Chris Mueller takes a stroll through an odd building complex in District 1 that provides a glimpse into the city’s past, while peering towards its future. Photos by Fred Wissink.
The entrance to 14 Ton That Dam Street in District 1 looks more like the beginning of a hem than a building. But one step inside and the sky turns to grimy ceiling and a set of stairs beckons visitors upwards.
Once at the top of the darkened and dingy stairwell, a small window gives a better view of the surprisingly beautiful building and its surroundings. The glass and steel of the Bitexco Tower looms over the ramshackle orange-tiled roofs of a bygone era below. Families have made the best out the old, French structures just outside the building, mending them with sheet metal and plywood. The homes surrounding it may be in utter disrepair, but 14 Ton That Dam appears to have many years left.
Few seem to know the history of the building, but Mel Schenck, a retired American architect living in Ho Chi Minh City, told me it is a good example of the modernist utilitarian apartment buildings built in the 1940s and 50s in Saigon.
“Vietnamese builders adopted a stripped-down version of art-deco for many of these buildings,” he says. “Often, as in this case, they focused design on one repetitive element, like the woven plaster or concrete screens above and below the window openings. These buildings provide the urban fabric of District 1, a backdrop for the more monumental buildings built for public uses. But they all add up to our impression of Saigon of the past as well as the present.”
While the architecture and history of the building is fascinating enough, this five-storey maze has some surprises tucked away between the dozens of apartments inside. On the first floor is an odd, eclectic café called Things Café. Everything here seems to be mismatched. Wood tables are paired with worn-out sofas and desks stuffed with old issues of magazines, drawings and odd notebooks, giving the cafe a vibe of a communal apartment for artists.
From Things, if you follow the arrow below the word ‘tattoo’ scrawled across the wall in black, it brings you to a little tattoo studio in the back. While I’d be nervous to get inked here, the arrows are worth following to get a better view of the courtyard below and the skyscrapers overlooking it. Leading down to the courtyard is a dilapidated set of stairs that look ready to crumble at any moment. On my last visit, a group of young Vietnamese, undaunted as usual, played violin while balancing on the shoddy iron railing.

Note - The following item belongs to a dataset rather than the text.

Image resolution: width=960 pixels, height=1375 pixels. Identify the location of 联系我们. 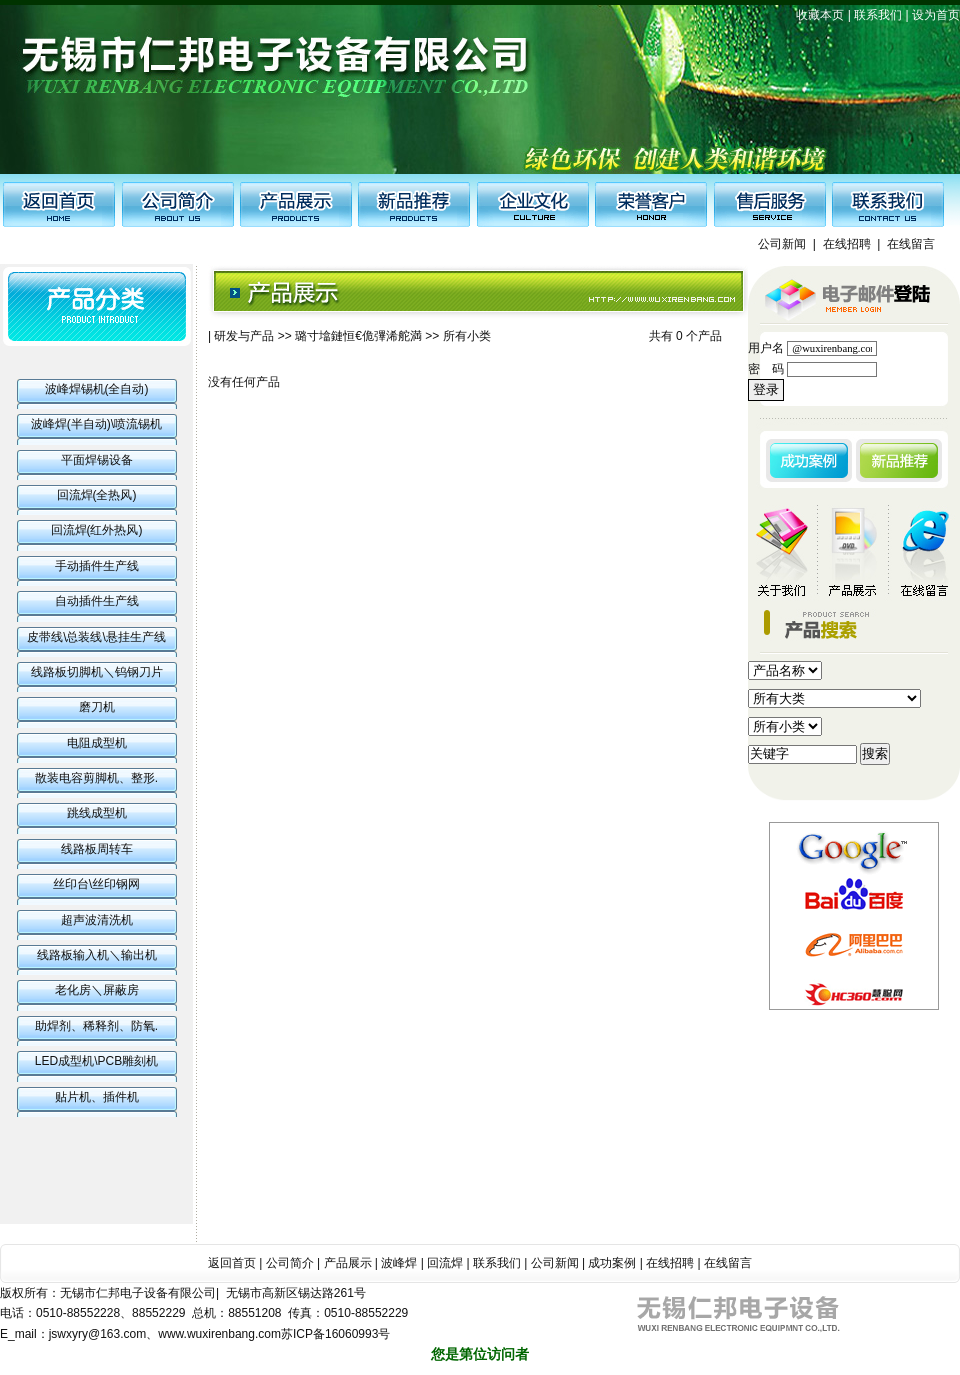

Up the next flight of stairs, also in the back, is probably the oddest part of the building. A glass door with a stick-less lollypop below a blue and pink arch opens up into the Other Person Café. This is one of the strangest cafes I’ve seen in the city, not just for its décor of giant plastic desserts and candy-striped walls, but also for the teenagers hanging out there. When I visited, most of them were dressed in anime-inspired outfits. I asked a question in Vietnamese, only for them to respond in turn with maniacal giggling and hand-covered mouths. Feeling like I was in a twisted nightmare, I quickly headed to the 4th and last floor.
At the top of the stairs, strings of fairy lights led to the left down a darkened hallway, before ending at the Mockingbird Café. This surprisingly peaceful café is the quietest I have found in District 1. Run by Na, a recent university graduate, the space is sparse but comfortable. A few heavy wood tables and chairs are spread around the concrete floor and several cushioned benches line the walls. There is also a small, covered balcony overlooking the concrete monolith State Bank building across the street.
There are a few more businesses spread throughout the structure — some more obvious than others — and new ones seem to be regularly opening, proving that while this building may not be one of the most impressive examples of Saigon’s 20th-century architecture, it does show that it is possible for the city to successfully meld old and new.